What this task involves:
Within the listing, how many lines hold the word "Choose"? Give the number by itself.

Input data:

........

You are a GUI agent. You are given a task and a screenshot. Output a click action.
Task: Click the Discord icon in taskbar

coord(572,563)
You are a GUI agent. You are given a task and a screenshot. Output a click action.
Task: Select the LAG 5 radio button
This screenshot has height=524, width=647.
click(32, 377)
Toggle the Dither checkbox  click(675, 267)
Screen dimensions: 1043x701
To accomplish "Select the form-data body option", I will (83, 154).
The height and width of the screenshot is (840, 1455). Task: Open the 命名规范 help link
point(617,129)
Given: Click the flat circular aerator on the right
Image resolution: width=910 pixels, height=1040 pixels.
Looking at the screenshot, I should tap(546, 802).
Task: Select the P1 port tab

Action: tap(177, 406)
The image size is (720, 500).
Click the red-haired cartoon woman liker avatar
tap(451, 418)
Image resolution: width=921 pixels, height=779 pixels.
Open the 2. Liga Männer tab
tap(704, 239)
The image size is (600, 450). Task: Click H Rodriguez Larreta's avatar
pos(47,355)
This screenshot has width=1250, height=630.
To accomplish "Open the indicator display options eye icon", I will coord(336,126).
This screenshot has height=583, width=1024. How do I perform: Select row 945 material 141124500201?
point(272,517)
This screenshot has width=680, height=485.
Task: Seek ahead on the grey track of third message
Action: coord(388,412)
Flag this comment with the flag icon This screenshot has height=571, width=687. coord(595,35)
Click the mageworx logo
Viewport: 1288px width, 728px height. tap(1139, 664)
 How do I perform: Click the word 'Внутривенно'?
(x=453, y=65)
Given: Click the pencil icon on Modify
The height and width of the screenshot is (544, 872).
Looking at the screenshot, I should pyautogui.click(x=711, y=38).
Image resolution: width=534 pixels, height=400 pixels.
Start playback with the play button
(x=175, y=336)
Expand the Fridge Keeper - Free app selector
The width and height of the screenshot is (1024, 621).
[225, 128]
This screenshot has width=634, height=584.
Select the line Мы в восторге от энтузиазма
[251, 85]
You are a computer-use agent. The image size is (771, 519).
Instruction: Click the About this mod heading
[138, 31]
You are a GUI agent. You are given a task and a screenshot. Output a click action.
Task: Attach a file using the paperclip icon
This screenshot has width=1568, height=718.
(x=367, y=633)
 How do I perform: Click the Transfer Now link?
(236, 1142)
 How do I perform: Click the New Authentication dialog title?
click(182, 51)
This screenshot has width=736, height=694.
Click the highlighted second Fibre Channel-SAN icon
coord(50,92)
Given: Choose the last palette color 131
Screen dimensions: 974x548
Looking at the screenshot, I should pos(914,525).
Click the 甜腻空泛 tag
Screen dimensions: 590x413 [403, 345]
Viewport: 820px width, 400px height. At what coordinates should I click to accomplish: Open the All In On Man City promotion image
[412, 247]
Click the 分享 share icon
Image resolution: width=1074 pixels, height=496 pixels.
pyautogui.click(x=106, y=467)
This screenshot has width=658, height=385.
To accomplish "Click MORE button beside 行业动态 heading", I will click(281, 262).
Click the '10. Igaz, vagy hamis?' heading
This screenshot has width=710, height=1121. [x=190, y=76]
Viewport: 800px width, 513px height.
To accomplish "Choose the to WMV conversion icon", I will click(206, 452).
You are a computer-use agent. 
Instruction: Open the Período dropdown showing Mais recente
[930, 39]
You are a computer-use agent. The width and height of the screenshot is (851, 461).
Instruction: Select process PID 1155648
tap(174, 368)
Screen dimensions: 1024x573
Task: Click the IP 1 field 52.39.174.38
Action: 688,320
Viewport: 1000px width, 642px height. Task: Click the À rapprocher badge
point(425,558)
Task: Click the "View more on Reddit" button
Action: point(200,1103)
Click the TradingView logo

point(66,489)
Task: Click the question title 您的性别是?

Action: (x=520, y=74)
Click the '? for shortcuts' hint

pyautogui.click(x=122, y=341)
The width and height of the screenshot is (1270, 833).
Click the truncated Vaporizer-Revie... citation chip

........

Output below:
2